■ Exercise goal: Reproduce exactly the run of lines that begins with the one containing "À propos (1650, 33)" and ends with the last line of the records, omitting pictures.

■ Material to process:
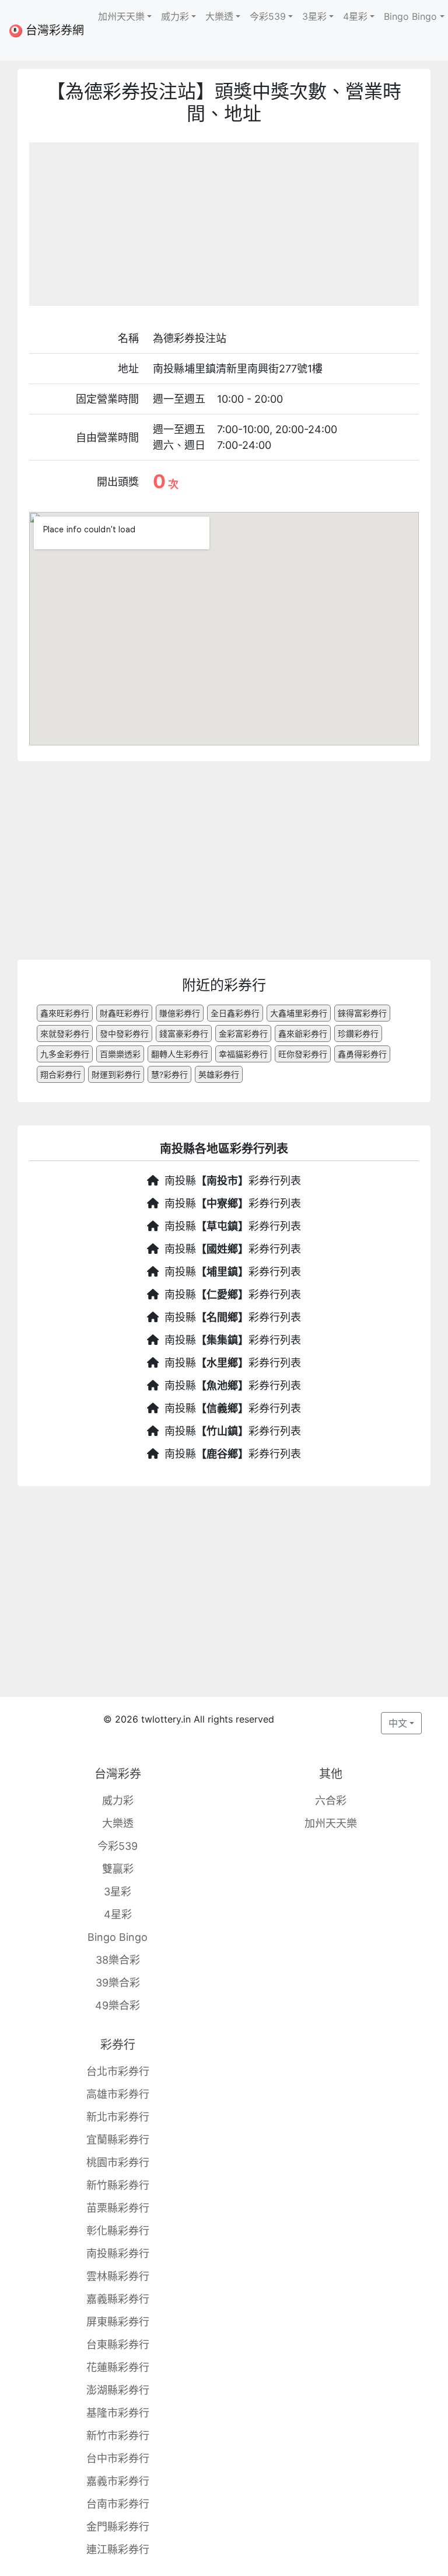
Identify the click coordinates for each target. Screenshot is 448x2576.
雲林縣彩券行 (117, 2276)
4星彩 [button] (355, 16)
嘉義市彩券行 (117, 2481)
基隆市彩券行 (117, 2413)
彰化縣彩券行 (117, 2231)
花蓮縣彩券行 (117, 2367)
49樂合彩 (117, 2005)
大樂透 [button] (219, 16)
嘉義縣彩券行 (117, 2299)
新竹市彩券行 (117, 2435)
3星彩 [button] (314, 16)
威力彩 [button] (175, 16)
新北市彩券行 (117, 2117)
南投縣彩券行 (117, 2253)
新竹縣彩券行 (117, 2185)
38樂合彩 (118, 1960)
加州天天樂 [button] (121, 16)
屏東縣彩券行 (117, 2322)
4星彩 (118, 1914)
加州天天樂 (330, 1823)
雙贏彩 (118, 1869)
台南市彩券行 (117, 2504)
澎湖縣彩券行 (117, 2390)
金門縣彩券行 (117, 2527)
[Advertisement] (224, 224)
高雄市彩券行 (117, 2094)
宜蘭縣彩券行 (117, 2140)
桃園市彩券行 (117, 2162)
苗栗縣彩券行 (117, 2208)
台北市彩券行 (117, 2071)
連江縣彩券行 (117, 2549)
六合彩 (330, 1800)
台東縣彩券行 (117, 2344)
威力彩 (118, 1800)
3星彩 (117, 1891)
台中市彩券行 (117, 2458)
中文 (397, 1723)
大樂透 (118, 1823)
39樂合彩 (118, 1983)
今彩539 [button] (268, 16)
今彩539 (117, 1846)
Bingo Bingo (118, 1937)
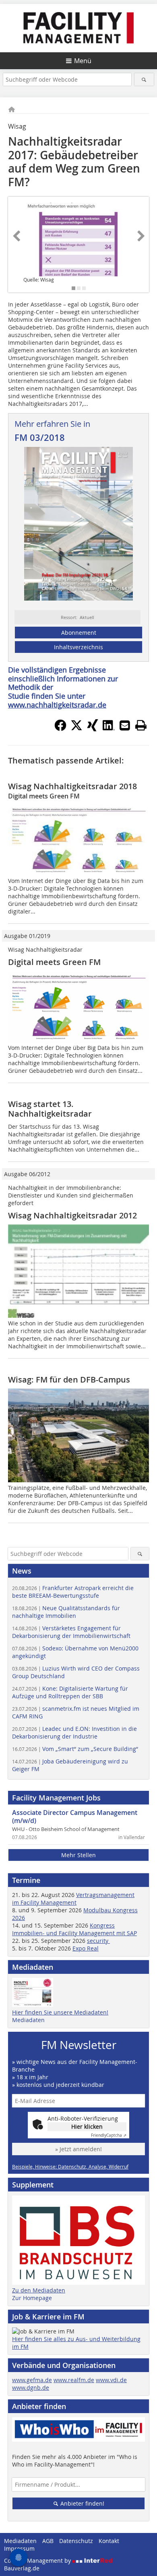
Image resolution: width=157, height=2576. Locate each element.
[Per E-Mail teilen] (125, 725)
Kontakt (109, 2541)
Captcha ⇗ (108, 2135)
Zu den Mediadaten (38, 2290)
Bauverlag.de (21, 2568)
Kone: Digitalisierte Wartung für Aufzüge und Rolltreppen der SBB (70, 1692)
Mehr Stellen (78, 1855)
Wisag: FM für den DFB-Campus (69, 1379)
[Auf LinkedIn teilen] (109, 729)
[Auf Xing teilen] (93, 729)
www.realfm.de (74, 2380)
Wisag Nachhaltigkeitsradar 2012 (72, 1215)
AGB (48, 2541)
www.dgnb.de (30, 2387)
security (98, 1940)
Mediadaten (28, 2020)
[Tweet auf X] (76, 729)
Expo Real (85, 1948)
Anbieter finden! (81, 2503)
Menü (82, 60)
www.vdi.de (111, 2380)
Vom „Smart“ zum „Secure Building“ (75, 1749)
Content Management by (38, 2560)
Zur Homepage (32, 2298)
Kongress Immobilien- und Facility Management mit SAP (74, 1929)
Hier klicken (87, 2126)
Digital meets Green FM (54, 962)
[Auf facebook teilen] (60, 729)
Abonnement (78, 632)
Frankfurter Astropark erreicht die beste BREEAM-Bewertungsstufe (73, 1591)
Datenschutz (76, 2541)
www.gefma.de (32, 2380)
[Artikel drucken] (141, 725)
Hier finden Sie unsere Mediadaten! (60, 2012)
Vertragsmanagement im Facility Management (73, 1898)
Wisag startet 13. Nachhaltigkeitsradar (50, 1109)
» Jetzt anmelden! (78, 2149)
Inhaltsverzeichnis (78, 647)
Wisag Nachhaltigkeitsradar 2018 (72, 786)
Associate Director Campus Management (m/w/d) (74, 1816)
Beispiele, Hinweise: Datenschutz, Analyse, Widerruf (70, 2166)
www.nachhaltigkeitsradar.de (57, 705)
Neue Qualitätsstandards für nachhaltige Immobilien (66, 1611)
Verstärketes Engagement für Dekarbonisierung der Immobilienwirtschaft (71, 1632)
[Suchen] (144, 79)
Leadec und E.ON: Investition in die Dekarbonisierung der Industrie (74, 1732)
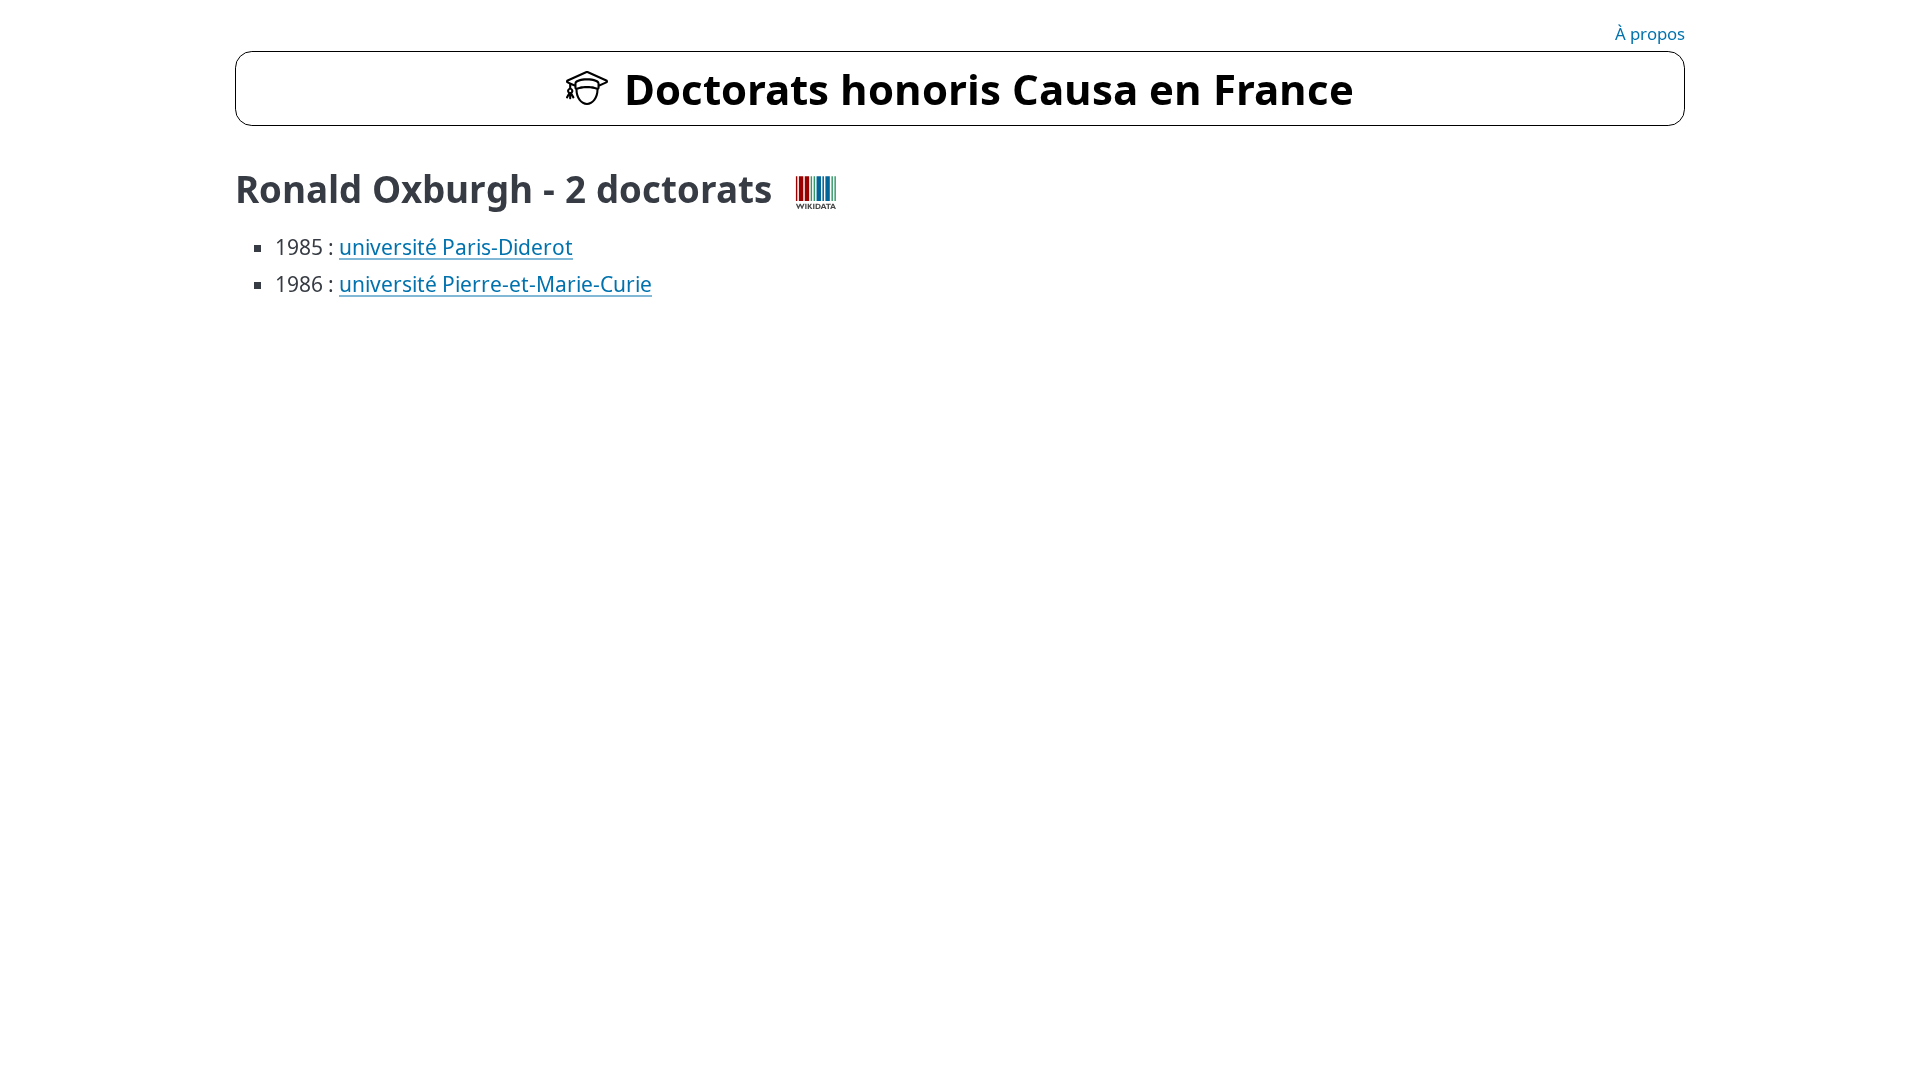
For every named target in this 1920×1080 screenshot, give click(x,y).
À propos (1650, 33)
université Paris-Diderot (456, 247)
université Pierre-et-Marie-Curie (495, 284)
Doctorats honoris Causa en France (989, 88)
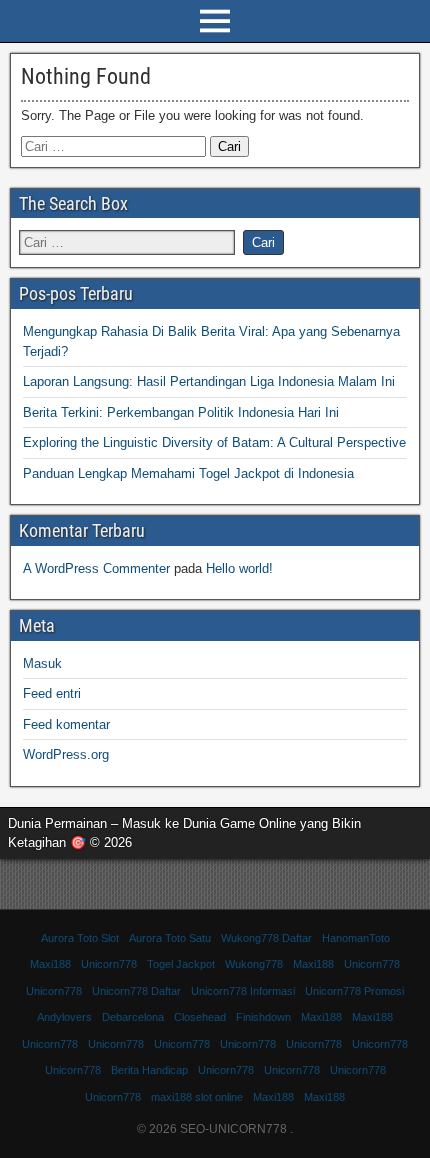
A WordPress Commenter (96, 568)
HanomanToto (356, 938)
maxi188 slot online (197, 1097)
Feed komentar (66, 724)
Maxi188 (50, 964)
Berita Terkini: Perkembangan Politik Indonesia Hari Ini (181, 412)
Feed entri (52, 693)
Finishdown (263, 1017)
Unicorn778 (109, 964)
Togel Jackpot (181, 964)
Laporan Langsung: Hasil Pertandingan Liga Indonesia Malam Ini (209, 381)
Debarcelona (133, 1017)
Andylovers (64, 1017)
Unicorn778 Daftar (136, 991)
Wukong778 (254, 964)
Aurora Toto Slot (80, 938)
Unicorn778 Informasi (243, 991)
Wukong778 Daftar (266, 938)
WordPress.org (66, 754)
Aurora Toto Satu (170, 938)
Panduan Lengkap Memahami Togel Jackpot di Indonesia (188, 473)
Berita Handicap (149, 1070)
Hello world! (239, 568)
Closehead (200, 1017)
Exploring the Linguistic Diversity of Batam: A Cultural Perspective (214, 442)
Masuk (42, 663)
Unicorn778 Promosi (354, 991)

■ Your solution:
À propos (1650, 33)
université Paris-Diderot (456, 247)
université Pierre-et-Marie-Curie (495, 284)
Doctorats honoris Causa en France (989, 88)
A WordPress Commenter (96, 568)
HanomanToto (356, 938)
maxi188 slot online (197, 1097)
Feed komentar (66, 724)
Maxi188 (50, 964)
Berita Terkini: Perkembangan Politik Indonesia Hari Ini (181, 412)
Feed entri (52, 693)
Finishdown (263, 1017)
Unicorn778 (109, 964)
Togel Jackpot (181, 964)
Laporan Langsung: Hasil Pertandingan Liga Indonesia Malam Ini (209, 381)
Debarcelona (133, 1017)
Andylovers (64, 1017)
Unicorn778 Daftar (136, 991)
Wukong778 (254, 964)
Aurora Toto Slot (80, 938)
Unicorn778 Informasi (243, 991)
Wukong778 Daftar (266, 938)
WordPress.org (66, 754)
Aurora Toto Satu (170, 938)
Panduan Lengkap Memahami Togel Jackpot di Indonesia (188, 473)
Berita Handicap (149, 1070)
Hello world! (239, 568)
Closehead (200, 1017)
Exploring the Linguistic Diversity of Batam: A Cultural Perspective (214, 442)
Masuk (42, 663)
Unicorn778 Promosi (354, 991)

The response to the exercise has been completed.